Objection. We should not include ‘the direction of the action’ in case semantics, however, many scholars do it. They usually name the following spatial relations which are present as shades of case-form meanings in actant functions: the direction of the action from the object; the direction of the action to the object; the action (implementation of the action) is within the object (localization). However, the locative and directional meanings, according to Ch. Fillmore [5, 407], do not oppose each other, but they have surface differences which are conditioned by either the phrase structure or the type of the verb governing the noun. We should by all means take into consideration I. М. Tronskiy’s opinion [4, 75] about the accusative meaning: the feature ‘direction’ (→ ‘arrow, vector’) is expressed not by an accusative case form itself (the accusative indicates ‘immobility’), but a verbal predicate or a context. The action dwells in the object and is revealed in it. In contrast to the subject, the source of the action, which is separated from the action by two-part construction in the sentence structure, the object in the Indo-European languages is integral with the action and constitutes inalienable, but inactive possession of the action. Nearby the verb of motion the nominative means ‘the source of motion’, the accusative – not its direction, but ‘something immobile’, ‘the final point of movement’, or ‘the measure of its extent in space and time’ (the accusative of extent of space).
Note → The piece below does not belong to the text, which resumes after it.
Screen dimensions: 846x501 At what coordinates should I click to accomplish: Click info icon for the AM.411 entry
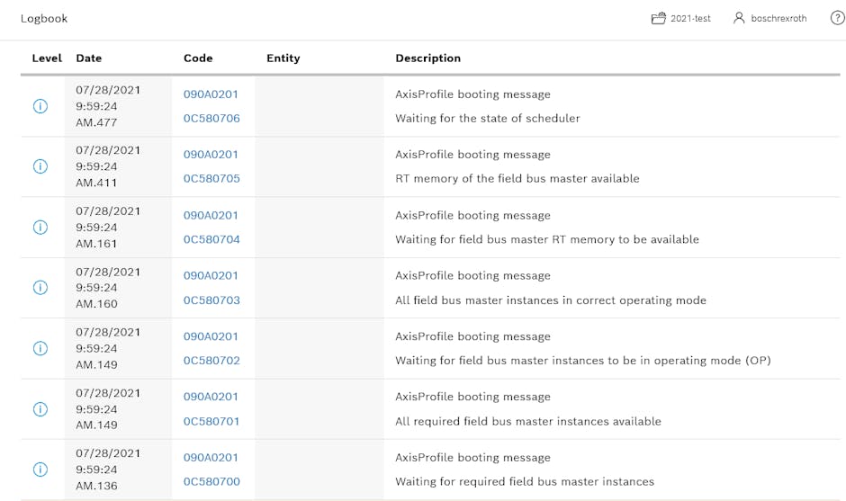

That is why there are no reasons to include the feature ‘direction’ in case semantics, especially if we mean the semantic state of the object. The direction of the action is not expressed by case forms, but explicitly – by verbal prefixes, by prepositions (after the verbs of motion), by voice constructions – or implicitly – the seme ‘the direction of the action from the subject to the object’ is a semantic component of the transitive verb.

2. The feature of the object (‘border’): the object is divided into parts or it participates as a whole (the border is expressed explicitly or implicitly), the feature is absent (the border is not expressed explicitly).

Objection. Aristotle noted correctly: “If something exists or in the possibility or reality as such, it is characterized by [affected] not so that one part was influenced, and the other does not, as a whole, because it is like that; [he is peculiar to test the effect] to a greater or lesser extent depending on whether it is, as such, to a greater or lesser extent” [1, 412]. Thus the action is either transferred from the subject to the object or not – tertium non datur. However, the border of the object is important in another respect (see below).

3. The feature of interrelation of the object and the action (‘connection’): the object is connected with or separated from the action (the connection is expressed explicitly or implicitly), the connection is absent (the connection is not expressed explicitly).

Correction. In semantic analyses it is necessary and sufficient for defining the state of actants to take into account interrelation of the object and the action. Let us try to show what ‘connection’ and ‘disconnection’ of the object (always conceivable as a whole) with the action (which can be directed to or from the object) means from the viewpoint of spatial relations. As is well known, these are spatial images that belong to the oldest oppositions of the structure of human psyche and make up the nucleus of grammatical categories. For the adequate analyses of the category of case it is essential to separately examine the cases relating to the different levels of the sentence semantic structure [2] – internal syntax (“basis”) and external syntax (“superstructure”) because the mathematical (not linguistic!) concept ‘state’ is represented in different ways in these two levels.

The nucleus of the proposition, its sense centre, is a subject-predicate-object structure. This integral semantic-syntactic complex (we should describe the technique of uniting its structure components as a syntactic fusion) has its own spatial correlations and forms the internal space. In this paper we have to be restricted by consideration of internal syntax semantic structure.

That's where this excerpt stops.